The term is apt, since "the enemy" is the galaxy of TV and movie stars around whom the agency's shutterbugs are always buzzing. The most aggressive shooter is Ozzie, played by Drew Pillsbury with the same casual intensity he showed in "El Salvador." The most ambitious is Lisa Close Nelson's subtly drawn Magda, whose itch to shoot leads to trouble. Ken Gerson's quiet, jittery Bruno watches the office go nuts, but the veteran Scudder (Richard R. Isaacs impressively replaced Rob Fitzgerald Sunday) wants out of the whole thing. Gene Armor's oily boss Clive tries to run his troops, but it's a losing proposition.

It's also too clear in Johnson's script that the fates these paparazzi tempt will eventually destroy them, but Korey Mall propulsively directs so we get caught up in the charged moments.
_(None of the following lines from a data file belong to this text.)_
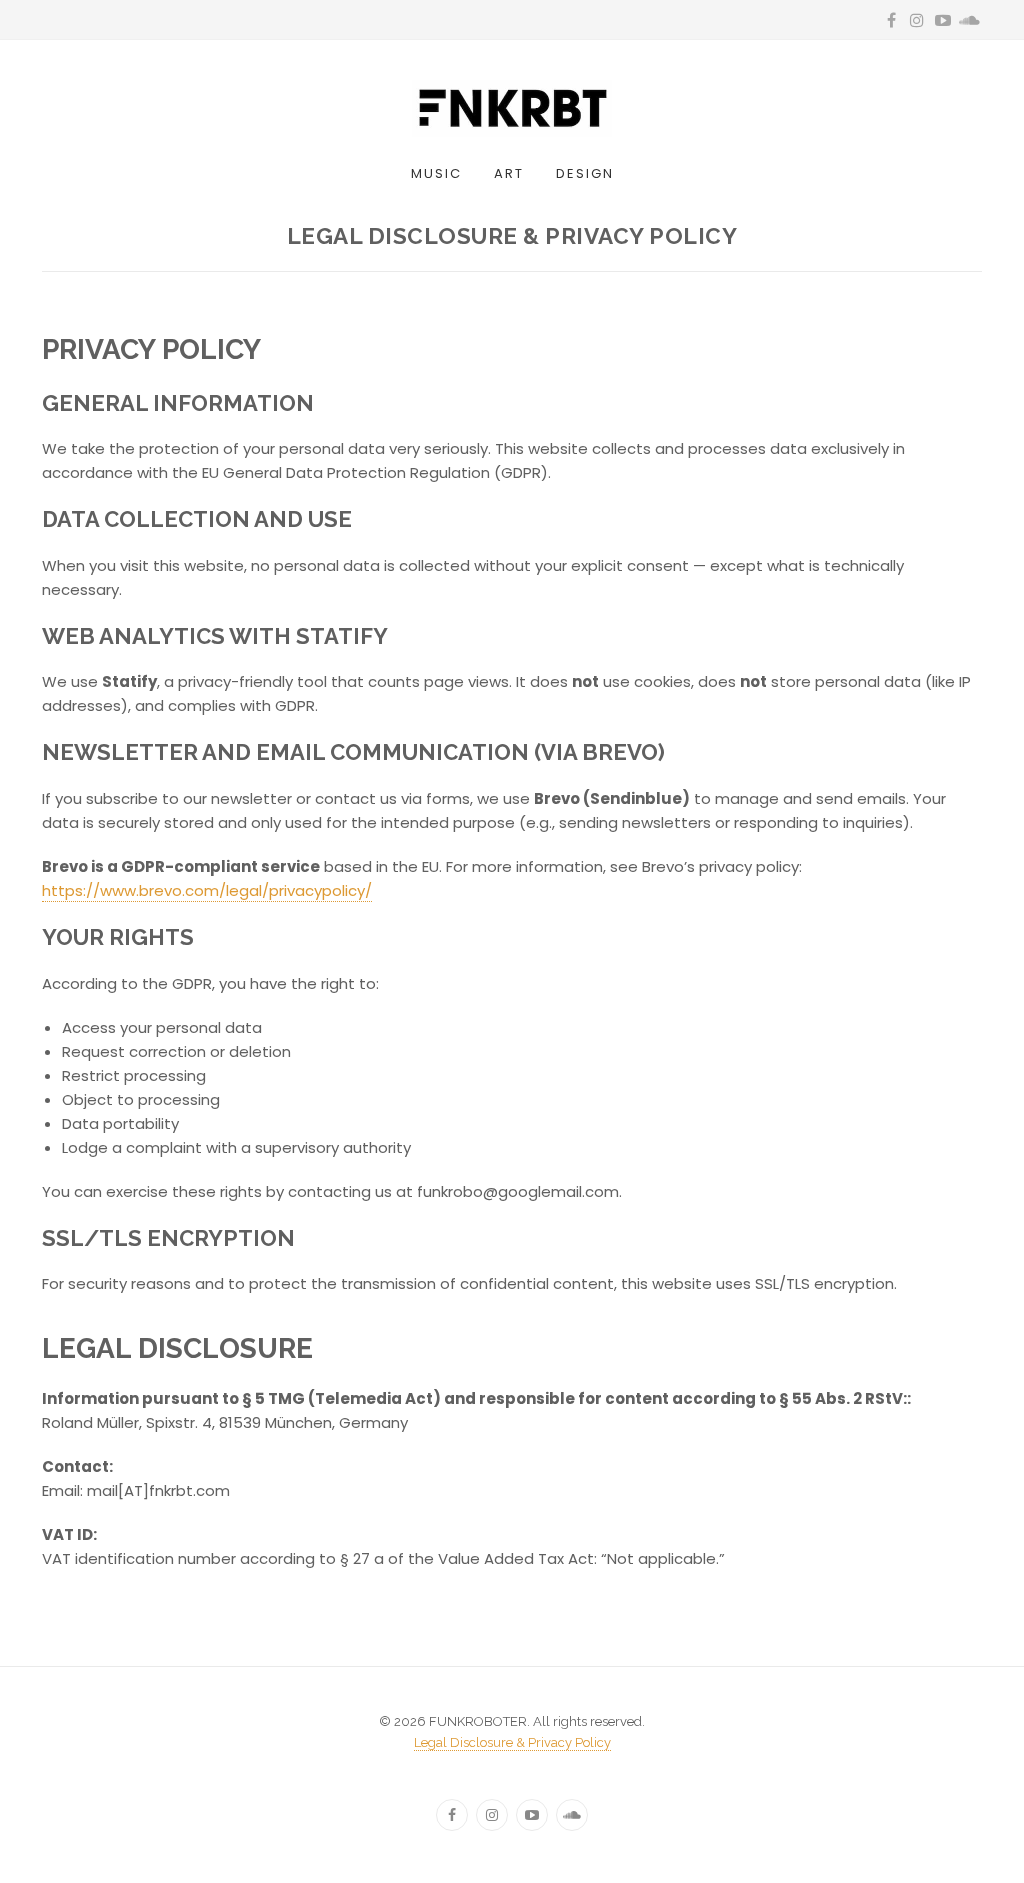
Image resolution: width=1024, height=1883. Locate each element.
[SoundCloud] (572, 1815)
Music (436, 173)
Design (585, 173)
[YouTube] (532, 1815)
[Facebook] (452, 1815)
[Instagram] (492, 1815)
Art (509, 173)
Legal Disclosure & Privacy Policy (512, 1742)
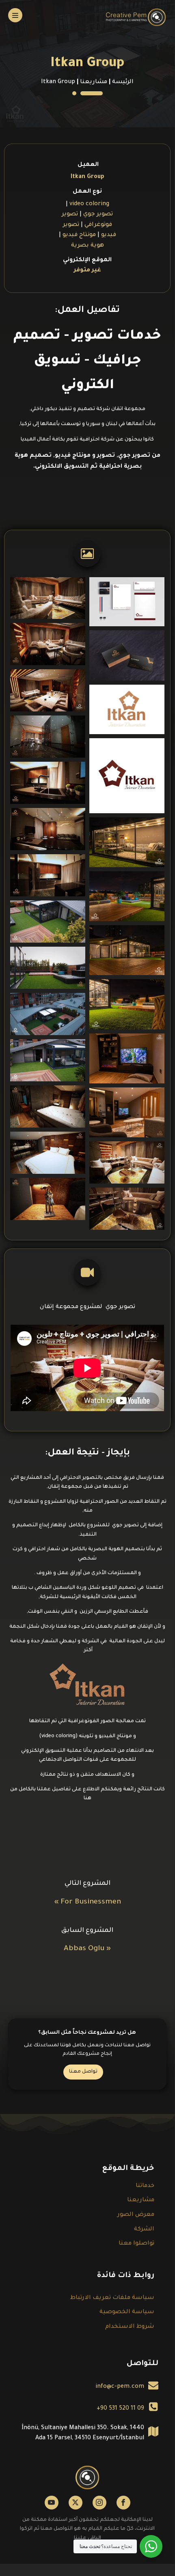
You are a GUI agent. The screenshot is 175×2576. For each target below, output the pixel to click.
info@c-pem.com (119, 2387)
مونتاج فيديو (79, 235)
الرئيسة (123, 82)
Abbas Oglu (84, 1949)
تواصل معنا (83, 2072)
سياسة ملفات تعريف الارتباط (112, 2298)
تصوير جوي (98, 214)
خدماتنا (145, 2186)
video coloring (89, 204)
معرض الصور (135, 2215)
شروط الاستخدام (129, 2327)
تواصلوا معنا (136, 2244)
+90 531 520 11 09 (120, 2409)
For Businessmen (90, 1902)
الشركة (144, 2229)
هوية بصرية (87, 246)
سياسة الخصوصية (126, 2312)
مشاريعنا (93, 82)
* Theatre/Theater, 1713 Cahuenga Blvd., Hollywood. Saturdays, 8 p.m.; Sundays, 7 p.m. Ends May 9. $12; (213) 469-9689. Running time: 1 hours, 40 minutes.

'Neva's Tale' Evokes Wilson

The aura of August Wilson, who knows something about auras, ghosts and the residue of legacies, is all over Clif Harper's family drama, "Neva's Tale," opening the Artists' Collective's spring season at the Los Angeles Theatre Center. It has some of Wilson's literary ambitions and predilection for length, too, but without the craft to make his story resound as a good ghost story should.

At first, it seems that elderly Neva (even with her quaking voice, Veralyn Jones is too young by decades) is just the Walker family crackpot with her stuff about "the spell" that turned generations of Walker men into ne'er-do-wells. Amentha Dymally's amusingly put-upon Sara certainly sees Neva this way, until bad things do start happening to the living Walker men, like patriarch Barth (Kevin E. Jones, far short of a tragic figure) and aimless Little Nat (an impassioned, itchy Michael Edwards). It is drunken Pluck (Vincent Isaac, who brilliantly conveys a wasted life) who seems to have the worst spell of all, though, and he isn't a Walker man.

Harper's telling is so drawn out, so afraid of leaving out any detail, that Neva's repeated call of "It's the spell!" begins to sound like an unintended I-told-you-so gag. Part of the problem is tone, which isn't as ominous as it must be under Ted Lange's direction. It undermines Harper's symbolic thrust about the burdens of America's black men.